Problem =>
What is needed is a verbatim copy of all the records.

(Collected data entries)
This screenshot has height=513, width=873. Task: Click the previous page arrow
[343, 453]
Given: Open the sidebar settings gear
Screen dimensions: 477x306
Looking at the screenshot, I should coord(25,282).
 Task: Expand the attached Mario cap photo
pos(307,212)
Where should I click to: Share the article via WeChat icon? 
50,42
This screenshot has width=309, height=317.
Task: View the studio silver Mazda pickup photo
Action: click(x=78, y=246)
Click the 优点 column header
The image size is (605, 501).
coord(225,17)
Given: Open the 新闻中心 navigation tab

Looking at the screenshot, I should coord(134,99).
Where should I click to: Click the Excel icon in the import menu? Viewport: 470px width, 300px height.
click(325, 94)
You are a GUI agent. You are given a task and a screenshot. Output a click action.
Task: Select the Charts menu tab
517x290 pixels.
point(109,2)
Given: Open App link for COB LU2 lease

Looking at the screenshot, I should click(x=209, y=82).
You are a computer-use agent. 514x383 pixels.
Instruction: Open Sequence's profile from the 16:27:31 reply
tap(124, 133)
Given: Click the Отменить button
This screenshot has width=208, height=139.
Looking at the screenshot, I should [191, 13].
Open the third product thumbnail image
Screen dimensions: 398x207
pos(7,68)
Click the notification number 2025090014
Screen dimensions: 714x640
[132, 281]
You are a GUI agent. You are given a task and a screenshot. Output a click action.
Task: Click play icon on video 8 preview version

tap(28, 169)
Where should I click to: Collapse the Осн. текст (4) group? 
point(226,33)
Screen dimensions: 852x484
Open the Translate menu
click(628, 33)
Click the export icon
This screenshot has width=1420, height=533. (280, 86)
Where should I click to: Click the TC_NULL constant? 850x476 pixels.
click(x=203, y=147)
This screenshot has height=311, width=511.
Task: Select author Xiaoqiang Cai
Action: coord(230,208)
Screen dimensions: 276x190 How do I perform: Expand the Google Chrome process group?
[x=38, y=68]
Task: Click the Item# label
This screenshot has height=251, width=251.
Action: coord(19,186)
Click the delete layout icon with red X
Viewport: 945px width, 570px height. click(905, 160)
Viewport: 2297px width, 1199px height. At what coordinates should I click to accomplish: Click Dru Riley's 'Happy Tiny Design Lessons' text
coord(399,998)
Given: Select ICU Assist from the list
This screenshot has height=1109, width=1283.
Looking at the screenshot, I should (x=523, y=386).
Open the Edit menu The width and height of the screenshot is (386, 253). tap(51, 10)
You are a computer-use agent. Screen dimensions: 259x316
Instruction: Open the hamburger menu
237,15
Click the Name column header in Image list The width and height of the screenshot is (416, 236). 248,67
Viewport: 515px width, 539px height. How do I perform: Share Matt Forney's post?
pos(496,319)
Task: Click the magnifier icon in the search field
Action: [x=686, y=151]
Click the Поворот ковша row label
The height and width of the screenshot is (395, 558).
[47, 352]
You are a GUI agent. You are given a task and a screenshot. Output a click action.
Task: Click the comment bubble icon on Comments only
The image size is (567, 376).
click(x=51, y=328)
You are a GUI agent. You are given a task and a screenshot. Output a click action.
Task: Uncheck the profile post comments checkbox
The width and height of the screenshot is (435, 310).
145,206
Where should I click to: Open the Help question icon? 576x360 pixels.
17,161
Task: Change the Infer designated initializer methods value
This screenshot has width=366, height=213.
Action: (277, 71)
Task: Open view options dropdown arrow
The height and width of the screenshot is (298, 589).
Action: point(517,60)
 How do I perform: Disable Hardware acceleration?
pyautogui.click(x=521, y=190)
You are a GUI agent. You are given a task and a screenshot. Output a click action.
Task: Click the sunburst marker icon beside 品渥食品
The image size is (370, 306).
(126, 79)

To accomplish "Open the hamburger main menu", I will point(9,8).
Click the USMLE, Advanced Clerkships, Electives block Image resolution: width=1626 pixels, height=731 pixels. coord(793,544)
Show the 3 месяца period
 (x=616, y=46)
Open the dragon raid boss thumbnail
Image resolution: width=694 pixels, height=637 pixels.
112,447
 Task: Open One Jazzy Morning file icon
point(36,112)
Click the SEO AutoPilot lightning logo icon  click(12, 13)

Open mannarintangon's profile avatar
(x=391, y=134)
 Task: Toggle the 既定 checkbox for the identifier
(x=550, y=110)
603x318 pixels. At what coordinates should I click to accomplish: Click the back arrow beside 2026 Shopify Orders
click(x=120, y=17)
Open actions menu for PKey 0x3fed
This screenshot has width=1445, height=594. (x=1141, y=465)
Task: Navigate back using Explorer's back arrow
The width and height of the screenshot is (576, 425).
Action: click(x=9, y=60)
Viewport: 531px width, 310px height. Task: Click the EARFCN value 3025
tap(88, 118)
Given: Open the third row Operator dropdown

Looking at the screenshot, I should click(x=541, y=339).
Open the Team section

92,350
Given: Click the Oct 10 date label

Answer space =>
This screenshot has height=513, width=873. Task: Click the previous page arrow
[343, 453]
Given: Open the sidebar settings gear
Screen dimensions: 477x306
Looking at the screenshot, I should coord(25,282).
 Task: Expand the attached Mario cap photo
pos(307,212)
Where should I click to: Share the article via WeChat icon? 
50,42
This screenshot has width=309, height=317.
Task: View the studio silver Mazda pickup photo
Action: click(x=78, y=246)
Click the 优点 column header
The image size is (605, 501).
coord(225,17)
Given: Open the 新闻中心 navigation tab

Looking at the screenshot, I should coord(134,99).
Where should I click to: Click the Excel icon in the import menu? Viewport: 470px width, 300px height.
click(325, 94)
You are a GUI agent. You are given a task and a screenshot. Output a click action.
Task: Select the Charts menu tab
517x290 pixels.
point(109,2)
Given: Open App link for COB LU2 lease

Looking at the screenshot, I should click(x=209, y=82).
You are a computer-use agent. 514x383 pixels.
Instruction: Open Sequence's profile from the 16:27:31 reply
tap(124, 133)
Given: Click the Отменить button
This screenshot has width=208, height=139.
Looking at the screenshot, I should [191, 13].
Open the third product thumbnail image
Screen dimensions: 398x207
pos(7,68)
Click the notification number 2025090014
Screen dimensions: 714x640
[132, 281]
You are a GUI agent. You are given a task and a screenshot. Output a click action.
Task: Click play icon on video 8 preview version

tap(28, 169)
Where should I click to: Collapse the Осн. текст (4) group? 
point(226,33)
Screen dimensions: 852x484
Open the Translate menu
click(628, 33)
Click the export icon
This screenshot has width=1420, height=533. (280, 86)
Where should I click to: Click the TC_NULL constant? 850x476 pixels.
click(x=203, y=147)
This screenshot has height=311, width=511.
Task: Select author Xiaoqiang Cai
Action: coord(230,208)
Screen dimensions: 276x190 How do I perform: Expand the Google Chrome process group?
[x=38, y=68]
Task: Click the Item# label
This screenshot has height=251, width=251.
Action: coord(19,186)
Click the delete layout icon with red X
Viewport: 945px width, 570px height. click(905, 160)
Viewport: 2297px width, 1199px height. At what coordinates should I click to accomplish: Click Dru Riley's 'Happy Tiny Design Lessons' text
coord(399,998)
Given: Select ICU Assist from the list
This screenshot has height=1109, width=1283.
Looking at the screenshot, I should (x=523, y=386).
Open the Edit menu The width and height of the screenshot is (386, 253). tap(51, 10)
You are a computer-use agent. Screen dimensions: 259x316
Instruction: Open the hamburger menu
237,15
Click the Name column header in Image list The width and height of the screenshot is (416, 236). 248,67
Viewport: 515px width, 539px height. How do I perform: Share Matt Forney's post?
pos(496,319)
Task: Click the magnifier icon in the search field
Action: [x=686, y=151]
Click the Поворот ковша row label
The height and width of the screenshot is (395, 558).
[47, 352]
You are a GUI agent. You are given a task and a screenshot. Output a click action.
Task: Click the comment bubble icon on Comments only
The image size is (567, 376).
click(x=51, y=328)
You are a GUI agent. You are given a task and a screenshot. Output a click action.
Task: Uncheck the profile post comments checkbox
The width and height of the screenshot is (435, 310).
145,206
Where should I click to: Open the Help question icon? 576x360 pixels.
17,161
Task: Change the Infer designated initializer methods value
This screenshot has width=366, height=213.
Action: (277, 71)
Task: Open view options dropdown arrow
The height and width of the screenshot is (298, 589).
Action: point(517,60)
 How do I perform: Disable Hardware acceleration?
pyautogui.click(x=521, y=190)
You are a GUI agent. You are given a task and a screenshot. Output a click action.
Task: Click the sunburst marker icon beside 品渥食品
The image size is (370, 306).
(126, 79)

To accomplish "Open the hamburger main menu", I will point(9,8).
Click the USMLE, Advanced Clerkships, Electives block Image resolution: width=1626 pixels, height=731 pixels. coord(793,544)
Show the 3 месяца period
 (x=616, y=46)
Open the dragon raid boss thumbnail
Image resolution: width=694 pixels, height=637 pixels.
112,447
 Task: Open One Jazzy Morning file icon
point(36,112)
Click the SEO AutoPilot lightning logo icon  click(12, 13)

Open mannarintangon's profile avatar
(x=391, y=134)
 Task: Toggle the 既定 checkbox for the identifier
(x=550, y=110)
603x318 pixels. At what coordinates should I click to accomplish: Click the back arrow beside 2026 Shopify Orders
click(x=120, y=17)
Open actions menu for PKey 0x3fed
This screenshot has width=1445, height=594. (x=1141, y=465)
Task: Navigate back using Explorer's back arrow
The width and height of the screenshot is (576, 425).
Action: click(x=9, y=60)
Viewport: 531px width, 310px height. Task: Click the EARFCN value 3025
tap(88, 118)
Given: Open the third row Operator dropdown

Looking at the screenshot, I should click(x=541, y=339).
Open the Team section

92,350
Given: Click the Oct 10 date label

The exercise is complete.